- _PASSAGE SHOWN_
The Republican nominee for an upcoming state Senate special election is retreating from remarks he made this week in a radio interview claiming compulsory busing to desegregate area schools "really was the beginning of the decline in some of the school districts."

Commercial freight executive Wayne Coleman offered that opinion during a Monday appearance on "The John Fredericks Morning Show" in response to a question from the host about fixing failing schools in Norfolk.

Coleman's reply:  "I'm old enough to have lived during the desegregation of the schools here locally. And busing children, in my opinion, around the different districts, getting them out of their local neighborhoods, really was the beginning of the decline in some of the school districts."

Coleman sought to clarify his comments Wednesday, saying a lack of precision in his phrasing has presented "an opportunity to misconstrue and mischaracterize their meaning."

- _DATASET EXCERPT_

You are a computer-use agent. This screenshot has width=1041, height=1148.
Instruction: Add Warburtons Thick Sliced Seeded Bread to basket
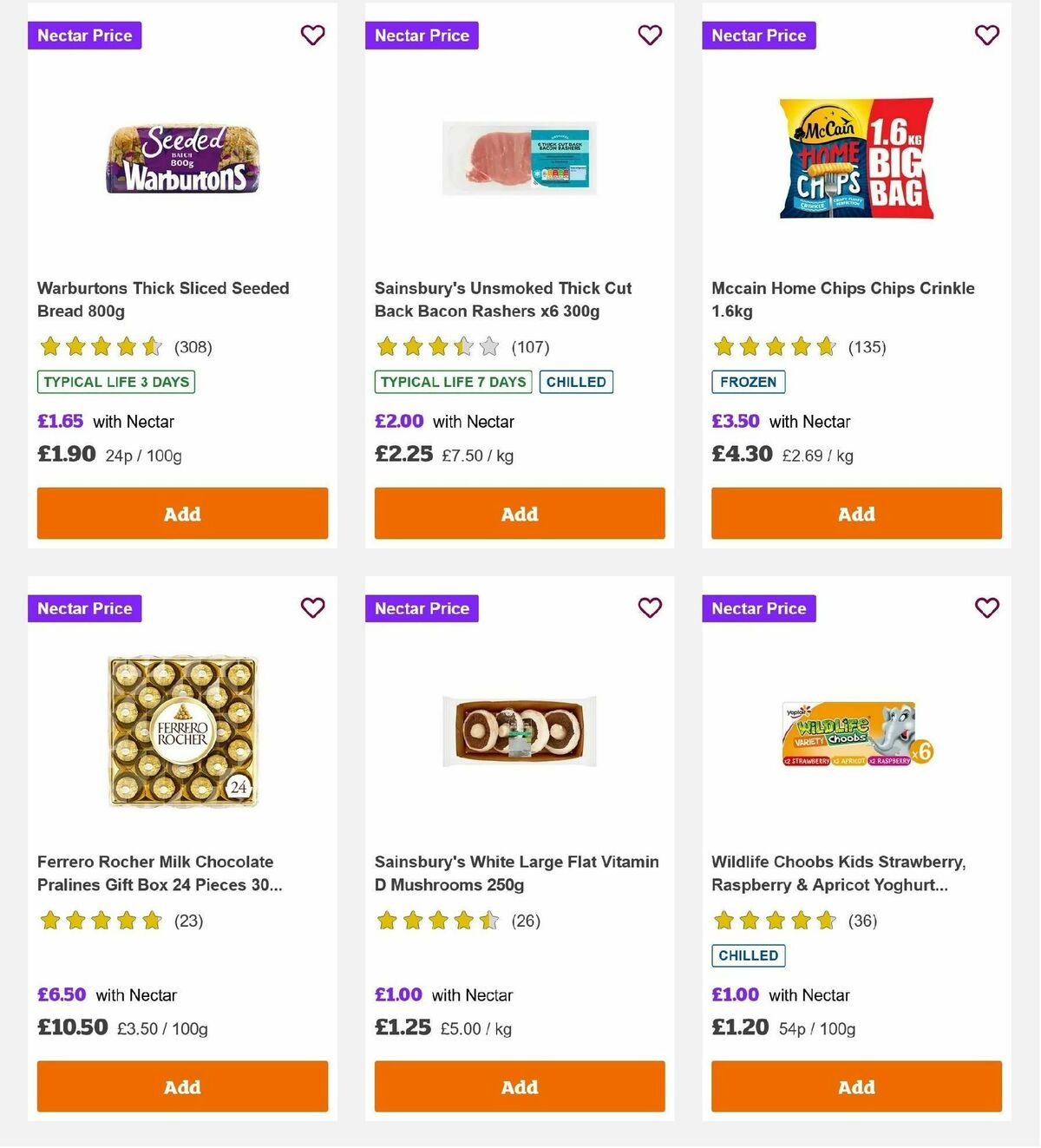tap(182, 514)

- _GIVEN PROBLEM 1_
In the news passage about Wayne Coleman's remarks on busing, rewrite the paragraph beginning "Commercial freight executive Wayne Coleman" in one shorter sentence, keeping its main facts.
- _GIVEN PROBLEM 2_
Does each statement agree with the news passage about Wayne Coleman's remarks on busing? Answer yes or no for each, quoting the words from the passage that decide it.
(a) Coleman made his remarks in a newspaper interview.
(b) Coleman says he lived through the desegregation of the local schools.
(c) Coleman tried to clarify his comments on Wednesday.
- _GIVEN PROBLEM 3_
Extend the news passage about Wayne Coleman's remarks on busing, picking up from its final sentence.

- _WRITTEN REPLY 1_
On Monday, freight executive Wayne Coleman gave that opinion on "The John Fredericks Morning Show" when the host asked him about fixing failing schools in Norfolk.

- _WRITTEN REPLY 2_
(a) No: "in a radio interview"
(b) Yes: "I'm old enough to have lived during the desegregation of the schools here locally."
(c) Yes: "Coleman sought to clarify his comments Wednesday"

- _WRITTEN REPLY 3_
School segregation remains a bitter chapter in Virginia's history, where resistance to integration remained intense in Norfolk after the Supreme Court in 1954 declared separate-but-equal schools unconstitutional.

Local efforts to stop desegregation, including closing schools, drew national attention. Even after a federal judge ordered Norfolk schools to desegregate in 1958, officials continued to fight to keep black children separate; 17 black students in Norfolk began at white schools the next February.

By the late 1960s, most Norfolk schools remained nearly all white or all black. Mandatory busing, a new approach to desegregation, began in Norfolk in 1970.

Eastern Shore Del. Lynwood Lewis, the Democratic nominee in the 6th Senate District, said Coleman's other "comments are unfortunate and they speak for themselves," in a brief telephone interview Wednesday.

Rodney Jordan, a Norfolk School Board member whose family was involved in the local civil rights movement, said that no matter what Coleman meant, his comments seemed to romanticize a time in history marked by discrimination and hatred.

Today's Virginia GOP is very ugly and it has only become uglier since the Christofascists became the puppet masters for the Republican Party of Virginia.   Not surprisingly, Coleman is no friend to gay Virginians and has promised to take strong stands for gun rights and against abortion and gay marriage. One can only hope that Coleman goes down to defeat.